## Given request
Return each line of the entries below word for word, leaving out the pictures.

## Records provided
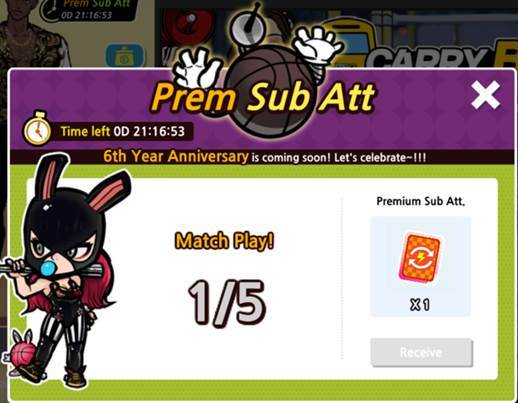518x403 pixels.
Task: Click the left white glove icon
Action: [198, 68]
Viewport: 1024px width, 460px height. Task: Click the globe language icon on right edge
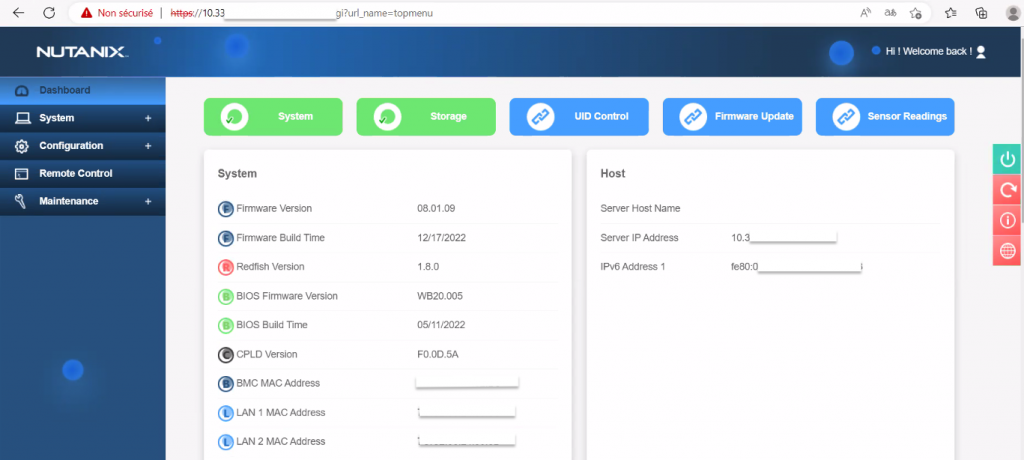(x=1007, y=251)
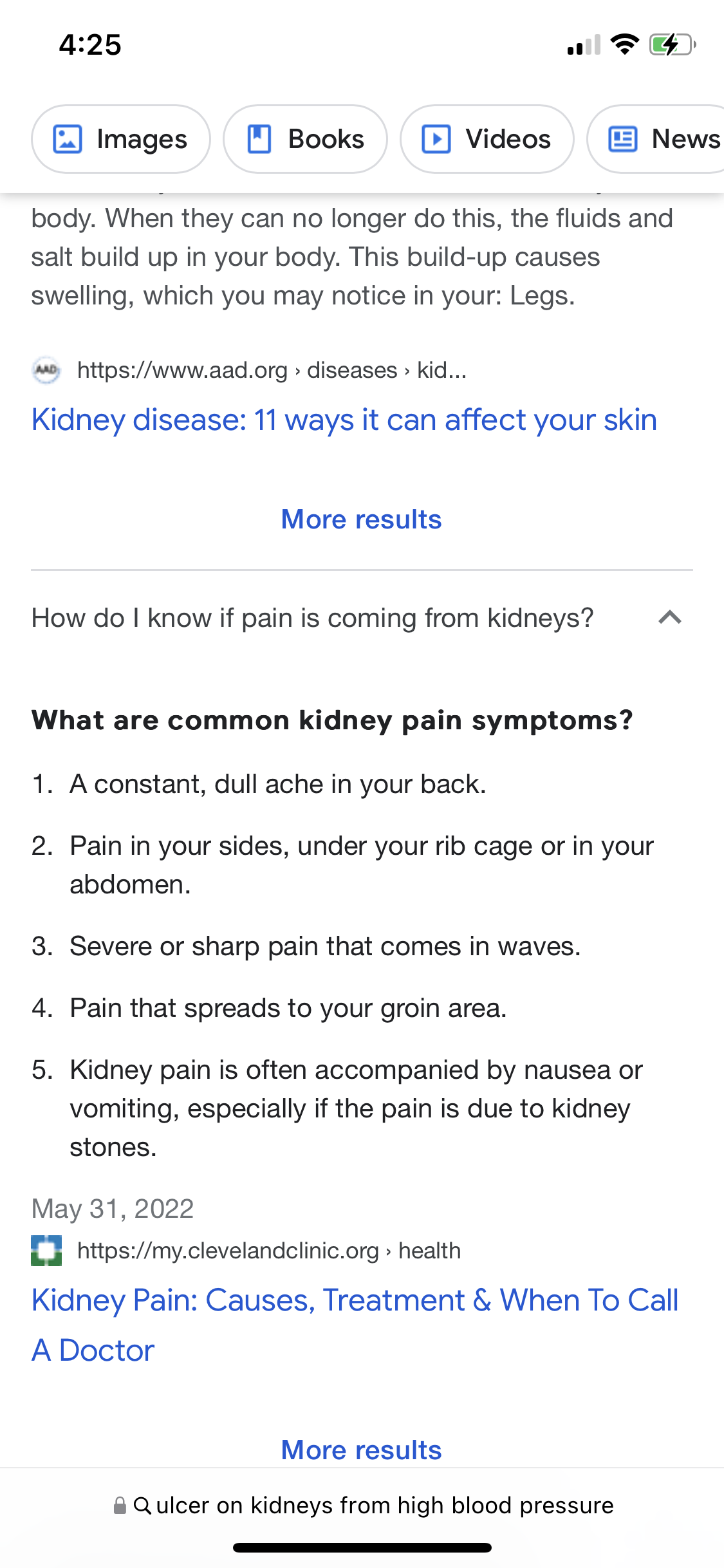Tap the address bar search query
Screen dimensions: 724x1568
(385, 1506)
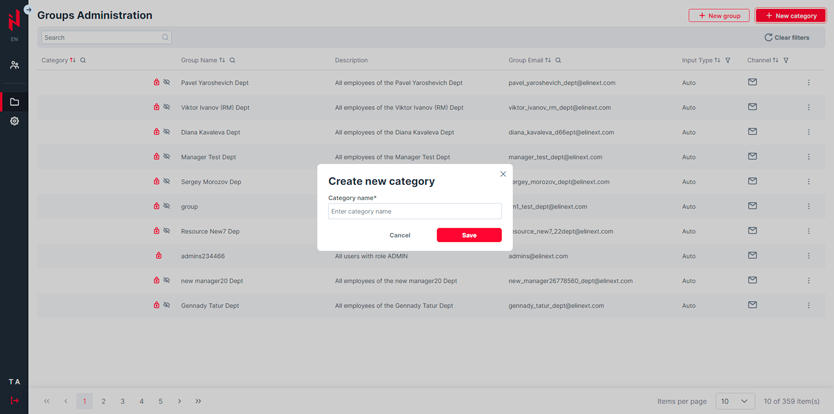The width and height of the screenshot is (834, 414).
Task: Search icon next to Group Name column
Action: point(232,61)
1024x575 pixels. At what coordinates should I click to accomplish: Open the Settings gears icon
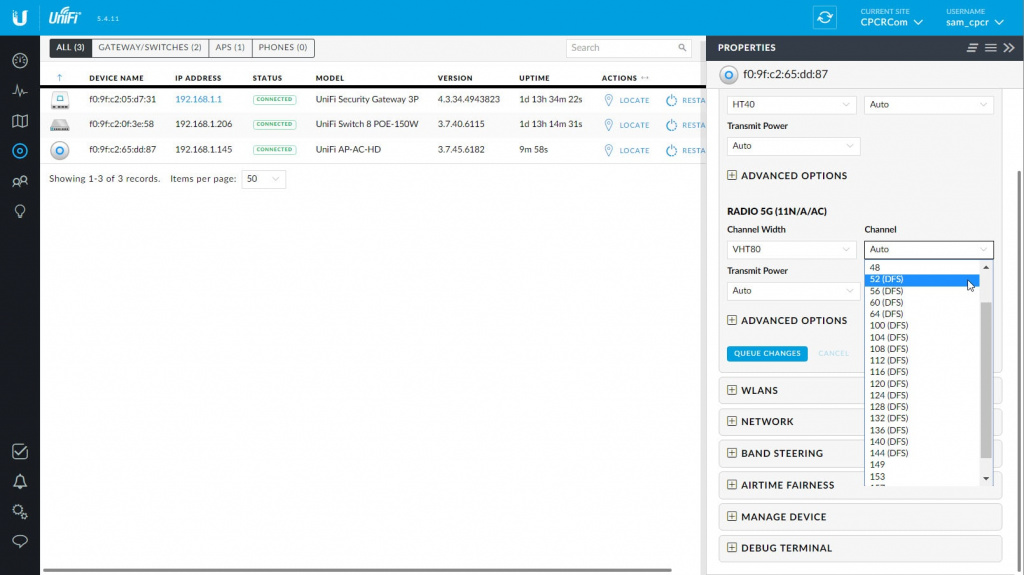19,511
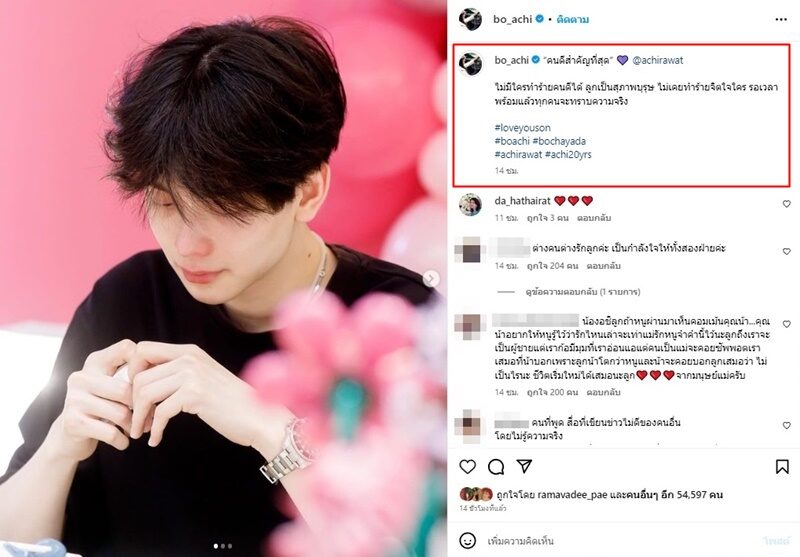Open the da_hathairat commenter avatar

[x=470, y=205]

## Reply
518x403 pixels.
Task: Click the left white glove icon
Action: [198, 68]
Viewport: 1024px width, 460px height. Task: Click the globe language icon on right edge
(x=1007, y=251)
Tap the address bar search query
Screen dimensions: 724x1568
(385, 1506)
The width and height of the screenshot is (834, 414).
Task: Search icon next to Group Name column
Action: point(232,61)
1024x575 pixels. At what coordinates should I click to accomplish: Open the Settings gears icon
19,511
Open the da_hathairat commenter avatar

[x=470, y=205]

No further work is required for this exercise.